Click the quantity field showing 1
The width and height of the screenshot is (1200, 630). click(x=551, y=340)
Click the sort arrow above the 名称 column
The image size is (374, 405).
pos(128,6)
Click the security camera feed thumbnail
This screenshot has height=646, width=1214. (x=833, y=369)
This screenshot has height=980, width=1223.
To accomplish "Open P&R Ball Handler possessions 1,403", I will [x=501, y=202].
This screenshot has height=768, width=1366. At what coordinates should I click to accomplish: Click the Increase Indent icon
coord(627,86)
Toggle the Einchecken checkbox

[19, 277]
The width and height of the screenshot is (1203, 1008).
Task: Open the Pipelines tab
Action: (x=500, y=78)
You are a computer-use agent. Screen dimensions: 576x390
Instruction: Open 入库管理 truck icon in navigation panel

========================

◆ **Task description**
Print the entries once more, identical in every line.

◆ **Your response**
Click the quantity field showing 1
The width and height of the screenshot is (1200, 630). click(x=551, y=340)
Click the sort arrow above the 名称 column
The image size is (374, 405).
pos(128,6)
Click the security camera feed thumbnail
This screenshot has height=646, width=1214. (x=833, y=369)
This screenshot has height=980, width=1223.
To accomplish "Open P&R Ball Handler possessions 1,403", I will [x=501, y=202].
This screenshot has height=768, width=1366. At what coordinates should I click to accomplish: Click the Increase Indent icon
coord(627,86)
Toggle the Einchecken checkbox

[19, 277]
The width and height of the screenshot is (1203, 1008).
Task: Open the Pipelines tab
Action: (x=500, y=78)
You are a computer-use agent. Screen dimensions: 576x390
Instruction: Open 入库管理 truck icon in navigation panel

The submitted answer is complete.